Have you actually seen this happening ?

I have terabytes of new data arriving per day that needs to be verified, ingested and translated. There simply is no way to do this via online or stream processing. If you ingesting clickstream or Twitter data then sure it will work. But more often than not you need to work with sets of data. And for that batch processing is the only option.

JD @ Pachyderm here. We try to talk to as many people as possible about their data infrastructure so I have a decent sample size on this. My experience is that there a specific use cases for which streaming solutions are gaining ground but there's still a lot for which it isn't and probably never will. Streaming is great but there are a lot of situations where it just doesn't fit. I think what might be going on is that there isn't a lot of chatter surrounding batch based processing so it seems like it's going out of style but the use cases are still real

What is it about stream processing that doesn't fit your needs? I do research and development on a streaming system, so I'm very interested to hear about how you need to use your data.

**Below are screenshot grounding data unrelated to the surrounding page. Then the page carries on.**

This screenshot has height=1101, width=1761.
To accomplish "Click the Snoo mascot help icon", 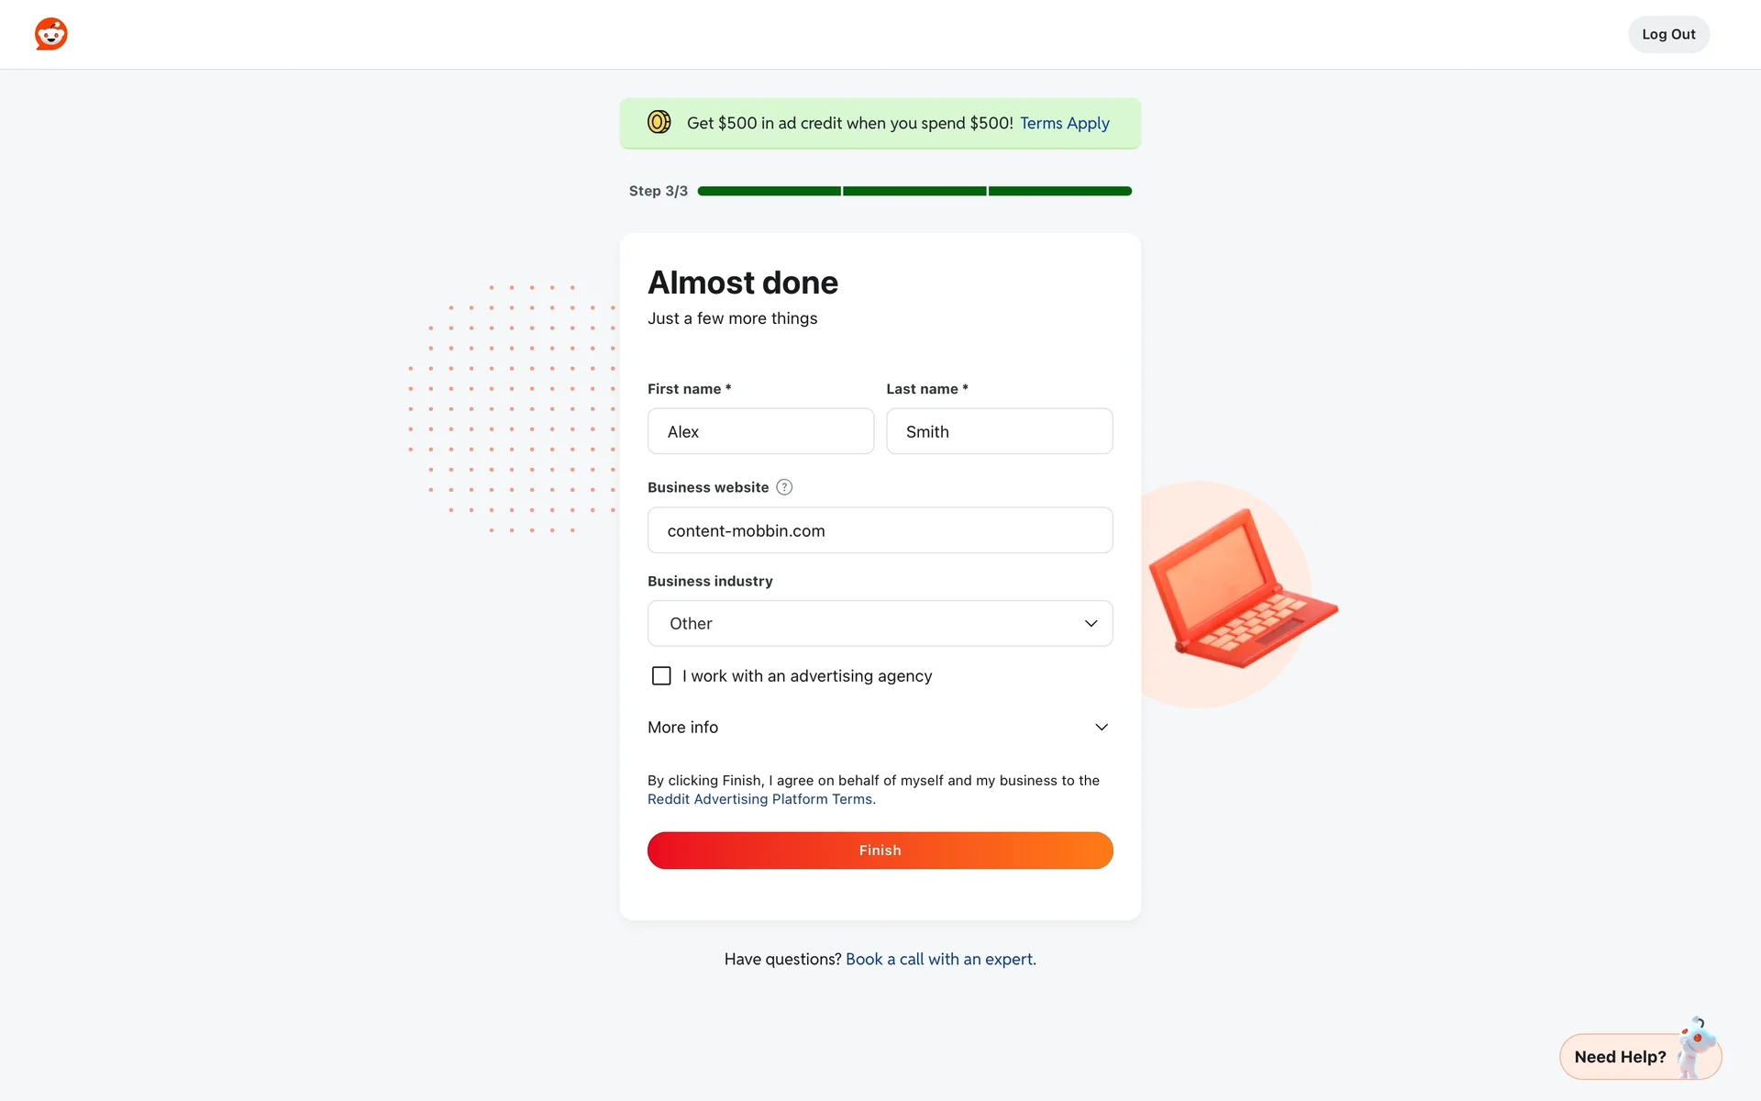I will click(1697, 1044).
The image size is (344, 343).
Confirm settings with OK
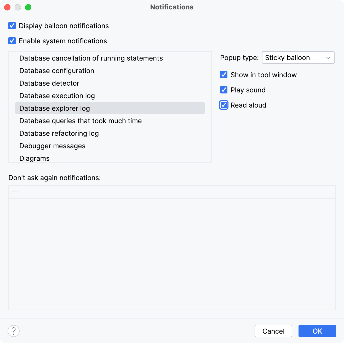317,331
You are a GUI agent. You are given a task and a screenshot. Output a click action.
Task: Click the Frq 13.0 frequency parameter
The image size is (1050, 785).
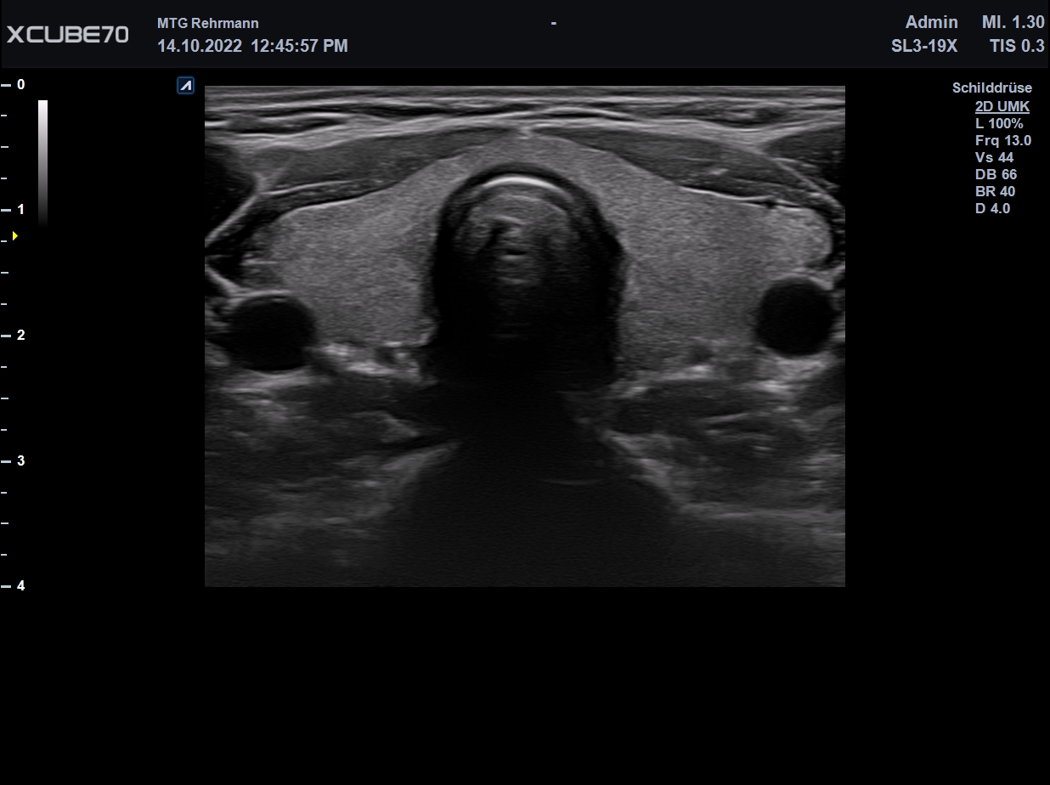click(1003, 140)
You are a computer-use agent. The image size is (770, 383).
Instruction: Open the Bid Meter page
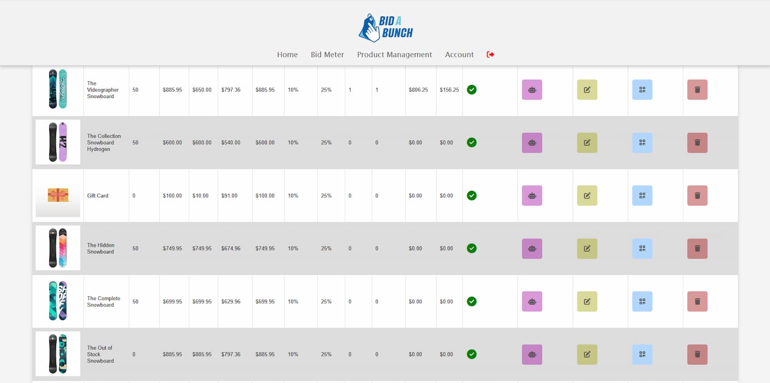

So, I've got to ask...what do you actually get for that data? Like, what does your business actually use it for?

Are you folks doing sensor analysis or something, or eating logfiles, or what?

Financial Services with millions of customers (and growing rapidly).

What we can get for that data is a major competitive advantage. We can offer much cheaper financial products since we model risk individually rather than as a cohort. It also allows us to have a single customer view despite reselling other companies products.

Building a single customer view with lots of disparate data sets is a big trend right now.

Ah, okay, so that makes sense. I've seen a few cases where data is just indiscriminately hoovered because reasons, and I can never help but wonder what the expected ROI on it is.